■ Task A
Retype the passage on drug trafficking and security risks in Trinidad, copying the stretch from "Al-Qaeda operatives and" through "illicit drug trade.".
■ Task B
Pick up the passage on drug trafficking and threats to Atlantic LNG in Trinidad where it stops, and keep writing.

** Opening Document section block **

Al-Qaeda operatives and sympathizers in Trinidad and Guyana are involved in the illicit drug trade and the trafficking of guns, ammunition, explosives and detonators from Venezuela. Multi product shipments now regularly cross the Gulf of Paria, the Columbus Channel and the Atlantic Ocean to Trinidad. Al-Qaeda operatives have well developed links to Colombian illicit drug suppliers. The al-Qaeda attack in Madrid Spain was facillitated by Spain’s central importance to drug trafficking across the Caribbean to Europe.Riding these trafficking networks are al-Qaeda operatives who profit from the trade, source material from the illicit trade, and utilise operational bases of the illegal trade. The al-Qaeda sleeping assets in Trinidad with their coven of sympathisers are in Trinidad only to amass wealth and material via the illicit drug trade.
But as the largest single supplier of LNG to the US is Atlantic LNG at point Fortin, Trinidad how can Trinbagonian political elites and state agencies in complicity with the drug trade protect US interest’s in Trinidad? A military strike at Atlantic LNG is the most potent strike against US interests in the western hemisphere outside of the USA. The untrammelled trade in precursor chemicals between Trinidad, Venezuela and Colombia is but another indication of the porosity of the borders of Trinidad and the high propensity of an attack on US interests in Trinidad. Equally disturbing is the announced intention of a Syrian owned Caribbean conglomerate to manufacture urea ammonium nitrate in Trinidad for the export market. Ammonium nitrate is the poor man’s weapon of mass destruction used in the bombing of the Federal Building in Oklahoma City, USA. To manufacture urea ammonium nitrate in Trinidad ammonium nitrate has to be manufactured and then combined with urea. Given the trade in precursor chemicals what assurances are there that ammonium nitrate manufactured at Union Estate La Brea would not be diverted to the illicit drug trade for use as weapons of mass destruction on an LNG tanker or LNG train at Point Fortin? A suicide bomber breaking security at Atlantic LNG with a panel van loaded with plastic explosives, ammonium nitrate in solution and the necessary detonators.

** Closing Document section block **
** Opening Data segment block **

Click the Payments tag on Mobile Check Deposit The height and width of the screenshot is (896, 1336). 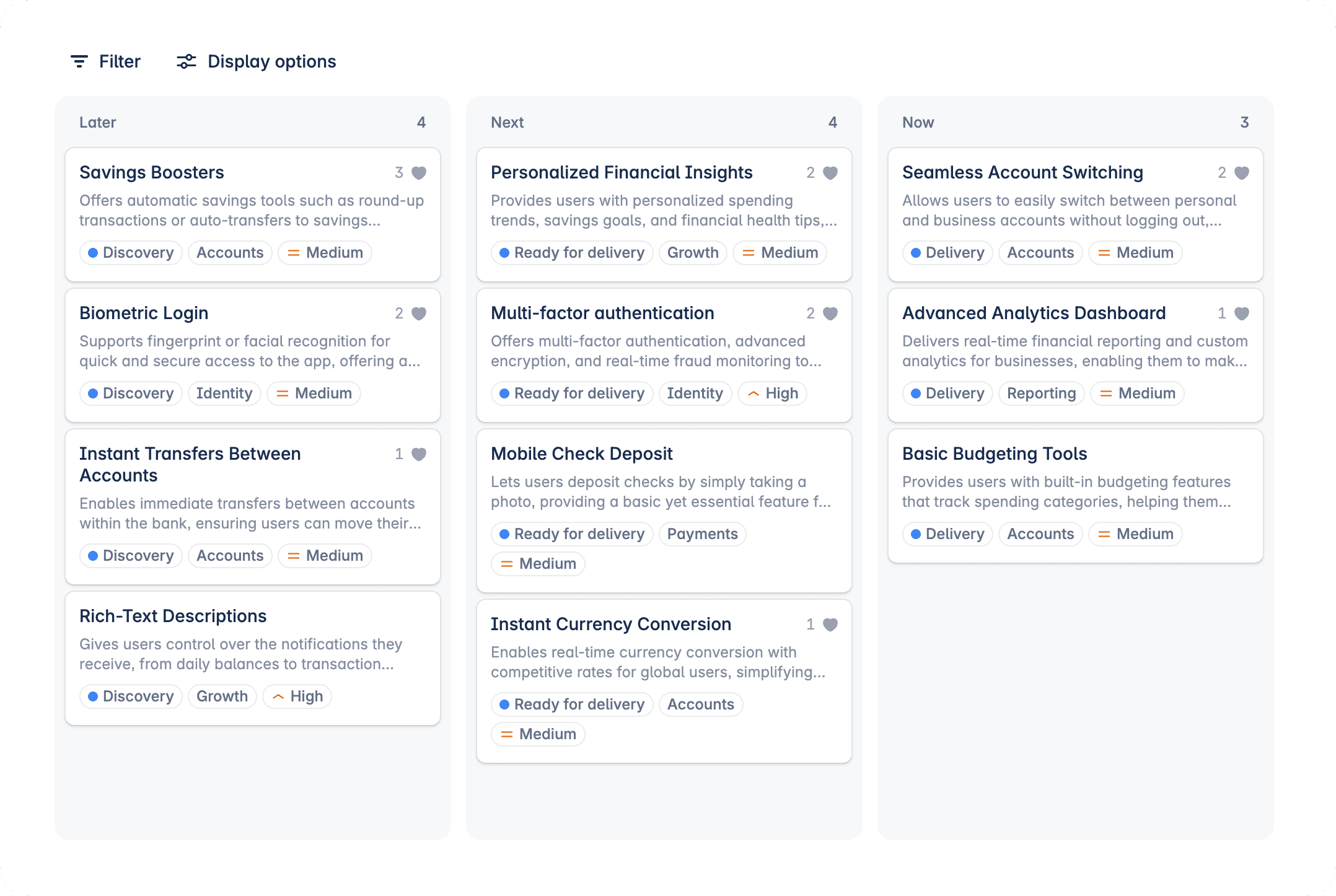point(702,534)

** Closing Data segment block **

■ Answer A
Al-Qaeda operatives and sympathizers in Trinidad and Guyana are involved in the illicit drug trade and the trafficking of guns, ammunition, explosives and detonators from Venezuela. Multi product shipments now regularly cross the Gulf of Paria, the Columbus Channel and the Atlantic Ocean to Trinidad. Al-Qaeda operatives have well developed links to Colombian illicit drug suppliers. The al-Qaeda attack in Madrid Spain was facillitated by Spain’s central importance to drug trafficking across the Caribbean to Europe.Riding these trafficking networks are al-Qaeda operatives who profit from the trade, source material from the illicit trade, and utilise operational bases of the illegal trade. The al-Qaeda sleeping assets in Trinidad with their coven of sympathisers are in Trinidad only to amass wealth and material via the illicit drug trade.

■ Answer B
The plastique and detonators remote controlled or otherwise are widely available in the product mix of the illegal drug trade at present. What about an attack on a loaded LNG tanker in the stream or a tanker being loaded at the pier a la the attack on the USS Cole in South Yemen?
The worst case scenario posited by Figueira is an imminent threat that will, eventually become reality, it might not happen in exactly the way he describes it but its inevitability is carved in stone.